The answer must be a word-for-word copy of the records below, with every picture left out.
»»
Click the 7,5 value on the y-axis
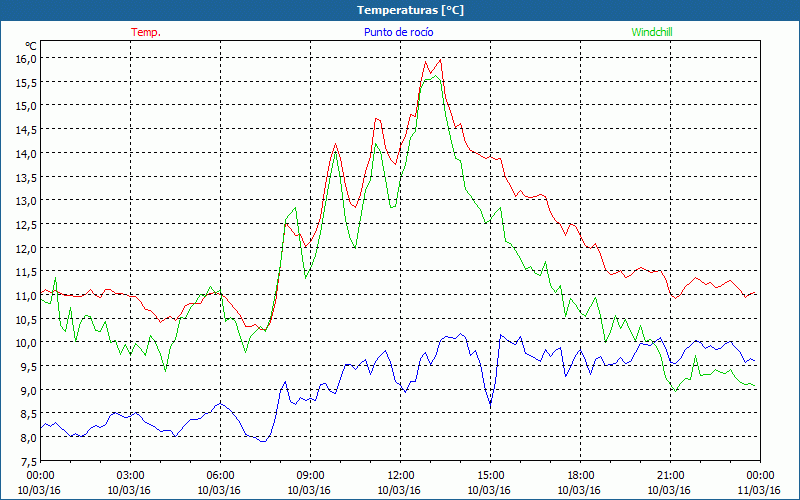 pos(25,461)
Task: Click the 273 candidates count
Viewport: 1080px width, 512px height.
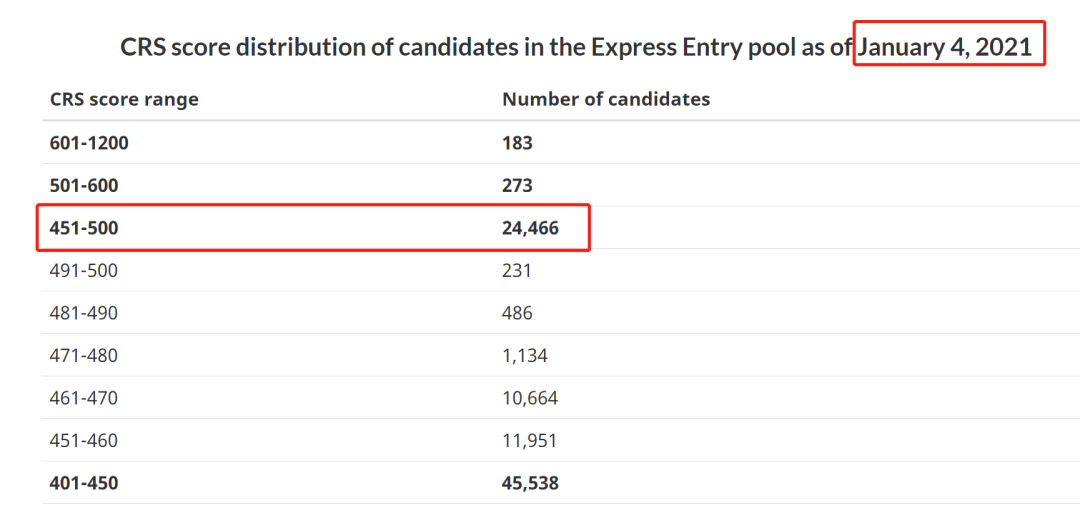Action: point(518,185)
««
● **Answer to the problem**
Click the 7,5 value on the y-axis
 pos(25,461)
Task: Click the 273 candidates count
Viewport: 1080px width, 512px height.
Action: point(518,185)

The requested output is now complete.